Comment 27 xingge 2015-07-01 07:54:40 UTC
Hi Thom,
  Since this bug is listed in the virt-who errata [1] which is needed to push out asap along with the rhel6.7 release, and for now, in the errata [1] this bug is the only bug which is not verified, so could you please help coordinate to get this bug verified at your earliest convenience so that we can push out the errata timely?
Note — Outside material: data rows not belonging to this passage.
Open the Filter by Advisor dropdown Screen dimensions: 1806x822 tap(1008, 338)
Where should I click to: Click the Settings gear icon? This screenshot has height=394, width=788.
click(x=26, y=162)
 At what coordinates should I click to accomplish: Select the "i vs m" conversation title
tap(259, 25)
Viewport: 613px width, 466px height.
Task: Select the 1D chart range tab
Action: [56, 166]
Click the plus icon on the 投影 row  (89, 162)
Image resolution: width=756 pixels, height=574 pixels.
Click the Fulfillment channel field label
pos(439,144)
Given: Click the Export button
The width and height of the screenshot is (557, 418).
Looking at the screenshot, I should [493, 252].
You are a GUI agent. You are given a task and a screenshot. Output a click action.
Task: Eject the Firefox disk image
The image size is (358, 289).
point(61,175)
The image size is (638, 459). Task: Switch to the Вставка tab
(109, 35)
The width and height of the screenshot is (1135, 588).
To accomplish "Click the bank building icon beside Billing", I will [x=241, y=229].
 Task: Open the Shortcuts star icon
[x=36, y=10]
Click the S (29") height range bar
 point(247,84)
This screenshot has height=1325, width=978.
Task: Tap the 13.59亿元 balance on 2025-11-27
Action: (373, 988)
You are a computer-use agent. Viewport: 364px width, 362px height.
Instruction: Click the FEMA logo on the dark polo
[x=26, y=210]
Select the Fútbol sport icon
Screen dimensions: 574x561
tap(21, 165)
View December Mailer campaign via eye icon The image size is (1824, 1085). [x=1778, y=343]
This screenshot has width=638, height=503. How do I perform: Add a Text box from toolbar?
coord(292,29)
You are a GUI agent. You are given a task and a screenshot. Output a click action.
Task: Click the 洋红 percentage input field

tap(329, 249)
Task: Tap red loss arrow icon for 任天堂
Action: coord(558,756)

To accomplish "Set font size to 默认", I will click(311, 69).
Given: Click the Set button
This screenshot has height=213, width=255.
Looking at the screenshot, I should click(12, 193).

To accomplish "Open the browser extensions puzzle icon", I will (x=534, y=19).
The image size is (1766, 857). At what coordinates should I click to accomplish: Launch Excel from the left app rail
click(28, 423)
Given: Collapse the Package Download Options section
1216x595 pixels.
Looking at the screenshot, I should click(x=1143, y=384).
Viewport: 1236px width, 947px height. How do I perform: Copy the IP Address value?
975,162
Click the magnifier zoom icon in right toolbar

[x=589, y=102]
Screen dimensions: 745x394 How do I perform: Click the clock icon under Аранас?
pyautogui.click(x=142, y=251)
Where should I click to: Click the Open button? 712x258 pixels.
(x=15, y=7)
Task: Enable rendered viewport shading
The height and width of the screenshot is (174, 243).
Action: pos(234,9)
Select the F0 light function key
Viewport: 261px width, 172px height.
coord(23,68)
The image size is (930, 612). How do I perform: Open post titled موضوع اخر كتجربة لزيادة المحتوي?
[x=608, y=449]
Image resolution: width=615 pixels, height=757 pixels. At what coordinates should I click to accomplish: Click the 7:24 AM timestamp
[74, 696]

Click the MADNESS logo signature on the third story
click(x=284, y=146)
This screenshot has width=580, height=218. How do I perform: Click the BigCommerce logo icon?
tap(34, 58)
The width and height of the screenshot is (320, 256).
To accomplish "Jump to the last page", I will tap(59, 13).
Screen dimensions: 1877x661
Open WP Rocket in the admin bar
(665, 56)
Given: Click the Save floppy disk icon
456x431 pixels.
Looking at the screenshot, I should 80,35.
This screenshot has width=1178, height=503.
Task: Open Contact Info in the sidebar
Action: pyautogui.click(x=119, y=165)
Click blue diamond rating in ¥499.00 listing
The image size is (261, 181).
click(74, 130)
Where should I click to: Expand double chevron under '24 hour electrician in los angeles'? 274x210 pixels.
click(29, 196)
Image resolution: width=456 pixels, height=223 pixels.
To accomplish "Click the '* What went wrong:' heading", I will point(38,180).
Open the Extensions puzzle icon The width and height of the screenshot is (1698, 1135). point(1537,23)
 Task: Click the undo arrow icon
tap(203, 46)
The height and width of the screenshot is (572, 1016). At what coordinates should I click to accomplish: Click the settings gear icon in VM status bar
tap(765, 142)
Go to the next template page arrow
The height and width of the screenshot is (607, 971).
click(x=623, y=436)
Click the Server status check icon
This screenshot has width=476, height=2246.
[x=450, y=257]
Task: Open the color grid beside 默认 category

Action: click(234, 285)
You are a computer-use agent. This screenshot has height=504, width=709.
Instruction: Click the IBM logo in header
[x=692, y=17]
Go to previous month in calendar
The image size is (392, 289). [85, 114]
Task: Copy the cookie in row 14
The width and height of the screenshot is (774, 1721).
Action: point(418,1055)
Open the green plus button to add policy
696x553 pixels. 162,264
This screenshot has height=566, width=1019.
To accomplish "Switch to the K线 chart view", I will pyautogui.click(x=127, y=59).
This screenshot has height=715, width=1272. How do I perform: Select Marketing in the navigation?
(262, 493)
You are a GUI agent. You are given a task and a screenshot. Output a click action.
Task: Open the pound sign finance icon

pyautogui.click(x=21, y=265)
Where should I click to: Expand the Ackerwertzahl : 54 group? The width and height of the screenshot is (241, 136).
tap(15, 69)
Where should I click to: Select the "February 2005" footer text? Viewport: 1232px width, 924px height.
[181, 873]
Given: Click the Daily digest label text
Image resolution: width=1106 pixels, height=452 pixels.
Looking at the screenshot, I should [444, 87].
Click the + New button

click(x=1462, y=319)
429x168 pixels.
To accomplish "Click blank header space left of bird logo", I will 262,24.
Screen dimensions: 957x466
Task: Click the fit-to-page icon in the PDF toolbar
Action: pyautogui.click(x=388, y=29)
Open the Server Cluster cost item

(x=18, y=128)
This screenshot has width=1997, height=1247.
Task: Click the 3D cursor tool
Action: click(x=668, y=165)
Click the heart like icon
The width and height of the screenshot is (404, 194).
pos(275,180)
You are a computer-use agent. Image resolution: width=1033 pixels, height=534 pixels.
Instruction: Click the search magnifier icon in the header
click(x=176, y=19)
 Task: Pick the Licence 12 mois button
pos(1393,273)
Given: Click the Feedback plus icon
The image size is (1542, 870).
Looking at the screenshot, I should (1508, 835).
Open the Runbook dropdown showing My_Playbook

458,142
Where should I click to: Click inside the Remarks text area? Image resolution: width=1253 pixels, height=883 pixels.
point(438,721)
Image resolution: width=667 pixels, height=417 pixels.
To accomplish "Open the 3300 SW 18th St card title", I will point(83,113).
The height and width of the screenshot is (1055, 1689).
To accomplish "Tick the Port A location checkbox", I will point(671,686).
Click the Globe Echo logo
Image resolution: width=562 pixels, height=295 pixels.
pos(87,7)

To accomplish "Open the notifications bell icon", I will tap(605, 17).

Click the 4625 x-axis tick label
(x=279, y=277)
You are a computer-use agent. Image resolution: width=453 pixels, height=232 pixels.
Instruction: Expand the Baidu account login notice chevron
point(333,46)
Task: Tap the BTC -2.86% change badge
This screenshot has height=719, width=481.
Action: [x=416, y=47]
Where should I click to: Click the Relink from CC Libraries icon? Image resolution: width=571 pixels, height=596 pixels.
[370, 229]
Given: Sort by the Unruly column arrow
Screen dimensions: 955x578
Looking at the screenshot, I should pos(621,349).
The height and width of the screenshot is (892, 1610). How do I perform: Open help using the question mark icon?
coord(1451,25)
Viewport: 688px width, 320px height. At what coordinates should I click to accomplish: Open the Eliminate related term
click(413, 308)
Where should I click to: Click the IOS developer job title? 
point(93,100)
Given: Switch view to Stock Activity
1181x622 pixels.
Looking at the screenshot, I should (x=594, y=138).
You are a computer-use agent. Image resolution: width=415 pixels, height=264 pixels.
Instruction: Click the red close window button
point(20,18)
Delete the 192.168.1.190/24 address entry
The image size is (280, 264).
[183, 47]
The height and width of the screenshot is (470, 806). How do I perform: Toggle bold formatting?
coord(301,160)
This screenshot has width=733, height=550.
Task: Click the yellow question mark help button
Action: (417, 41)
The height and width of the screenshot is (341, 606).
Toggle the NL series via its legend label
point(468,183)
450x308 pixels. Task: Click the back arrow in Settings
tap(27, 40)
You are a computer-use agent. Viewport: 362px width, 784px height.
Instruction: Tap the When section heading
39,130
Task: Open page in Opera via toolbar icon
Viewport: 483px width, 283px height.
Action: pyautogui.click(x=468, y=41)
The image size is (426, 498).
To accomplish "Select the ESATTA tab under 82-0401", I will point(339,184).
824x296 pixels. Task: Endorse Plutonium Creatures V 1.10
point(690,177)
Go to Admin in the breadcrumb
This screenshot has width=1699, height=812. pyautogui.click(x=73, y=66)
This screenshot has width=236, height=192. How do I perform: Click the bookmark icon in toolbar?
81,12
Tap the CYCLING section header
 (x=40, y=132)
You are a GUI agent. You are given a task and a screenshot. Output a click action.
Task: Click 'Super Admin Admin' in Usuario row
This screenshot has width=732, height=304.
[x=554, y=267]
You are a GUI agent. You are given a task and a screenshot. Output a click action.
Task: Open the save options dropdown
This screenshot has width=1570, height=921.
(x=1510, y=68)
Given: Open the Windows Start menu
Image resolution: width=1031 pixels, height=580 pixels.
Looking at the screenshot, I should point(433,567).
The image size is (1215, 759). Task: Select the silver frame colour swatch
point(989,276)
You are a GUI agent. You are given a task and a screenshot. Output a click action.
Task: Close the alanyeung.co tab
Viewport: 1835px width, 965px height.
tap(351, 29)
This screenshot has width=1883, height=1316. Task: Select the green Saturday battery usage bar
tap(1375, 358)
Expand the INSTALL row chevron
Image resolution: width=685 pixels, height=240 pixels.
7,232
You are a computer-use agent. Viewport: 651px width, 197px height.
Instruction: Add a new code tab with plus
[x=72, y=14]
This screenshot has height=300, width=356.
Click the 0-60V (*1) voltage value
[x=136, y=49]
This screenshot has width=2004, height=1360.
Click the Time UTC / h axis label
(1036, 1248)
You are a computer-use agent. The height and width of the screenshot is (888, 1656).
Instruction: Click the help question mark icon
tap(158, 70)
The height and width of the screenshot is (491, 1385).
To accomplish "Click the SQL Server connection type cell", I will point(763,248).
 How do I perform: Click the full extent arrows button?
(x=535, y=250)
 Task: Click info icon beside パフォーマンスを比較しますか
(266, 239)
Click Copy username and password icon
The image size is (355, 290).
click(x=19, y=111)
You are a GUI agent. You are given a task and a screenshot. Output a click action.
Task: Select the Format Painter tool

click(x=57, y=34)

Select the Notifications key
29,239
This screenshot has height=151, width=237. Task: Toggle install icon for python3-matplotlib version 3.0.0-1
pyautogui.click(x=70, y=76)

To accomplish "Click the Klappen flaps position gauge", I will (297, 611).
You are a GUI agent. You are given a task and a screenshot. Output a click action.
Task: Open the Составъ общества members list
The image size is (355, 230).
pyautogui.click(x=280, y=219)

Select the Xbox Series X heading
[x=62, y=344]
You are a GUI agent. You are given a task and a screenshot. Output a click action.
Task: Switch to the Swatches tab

Thanks!

Comment 28 Liushihui 2015-07-02 04:31:51 UTC
Summary:
As we haven't the env with many hosts/guests, we only check it with three hosts and one guests.we just verify the response time which virt-who get data from vcenter. the response time in the new version virt-who-0.12-10.el6.noarch is much less than the old version virt-who-0.10-8.el6.noarch.
About the problem of redundant noise log still need Thom Carlin's help to verify it. 

In the older version of virt-who-0.10-8.el6.noarch
The time of virt-who get data from vcenter is about 8s, please see the log as the following:
2015-07-02 11:15:22,370 [INFO]  @virtwho.py:442 - Using virt-who configuration: virt-who
2015-07-02 11:15:22,370 [DEBUG]  @virtwho.py:170 - Starting infinite loop with 3600 seconds interval
2015-07-02 11:15:22,519 [INFO]  @esx.py:134 - start scan
2015-07-02 11:15:27,898 [INFO]  @esx.py:164 - start get comput resource
2015-07-02 11:15:28,149 [INFO]  @esx.py:196 - start get host
2015-07-02 11:15:28,378 [INFO]  @esx.py:218 - start get vm
2015-07-02 11:15:30,875 [INFO]  @esx.py:325 - end scan
2015-07-02 11:15:30,875 [INFO]  @esx.py:327 - ==== time 8 
========================the response time is 8s============================
2015-07-02 11:15:30,913 [INFO]  @subscriptionmanager.py:119 - Sending update in hosts-to-guests mapping: {564d4b40-300e-98fd-fc79-5ae3c1547e2d: [], aee4ff00-8c33-11e2-994a-6c3be51d959a: [564dab7d-3b72-51a1-eeda-586036106892, 4227d611-0abc-fc5e-7538-07ebd83fa9ba, 421aa84b-a49e-e01c-fa72-0b570372dd9d, 564daa52-c518-b2f0-3c05-a343285910e1]}

In the new version of virt-who-0.12-10.el6.noarch:
The time of virt-who get data from vcenter is less than 1s, please see the log as the following:
2015-07-02 12:17:41,300 [INFO]  @virtwho.py:563 - Using configuration "env/cmdline" ("esx" mode)
2015-07-02 12:17:41,324 [DEBUG]  @virtwho.py:151 - Starting infinite loop with 3600 seconds interval
2015-07-02 12:17:41,463 [DEBUG]  @esx.py:56 - Log into ESX
2015-07-02 12:17:42,554 [DEBUG]  @esx.py:59 - Creating ESX event filter
2015-07-02 12:17:42,903 [INFO]  @esx.py:186 - end scan
2015-07-02 12:17:42,912 [INFO]  @esx.py:138 - ==== time 0 
========================the response time is 0s============================
2015-07-02 12:17:42,912 [DEBUG]  @esx.py:142 - Waiting for ESX changes
2015-07-02 12:17:42,923 [INFO]  @subscriptionmanager.py:124 - Sending upda
te in hosts-to-guests mapping: {564d4b40-300e-98fd-fc79-5ae3c1547e2d: [], aee4ff00-8c33-11e2-994a-6c3be51d959a: [564dab7d-3b72-51a1-eeda-586036106892, 4227d611-0abc-fc5e-7538-07ebd83fa9ba, 421aa84b-a49e-e01c-fa72-0b570372dd9d, 564daa52-c518-b2f0-3c05-a343285910e1], 564d9e7a-4128-92b6-7284-6335f6b399be: []}

Comment 29 Eko 2015-07-06 08:42:35 UTC
Because we need to push Errata according to the schedule, change this bug to CLOSED status, and we will test the performance issue on RHEL7.2.

Comment 30 Eko 2015-07-06 09:25:46 UTC
We don't have the environment to test the performance issue, but we do some analysis according to the source code, there are some enhancement for this issue according to the source code. closed this bug and continue to verify this issue on rhel7.2.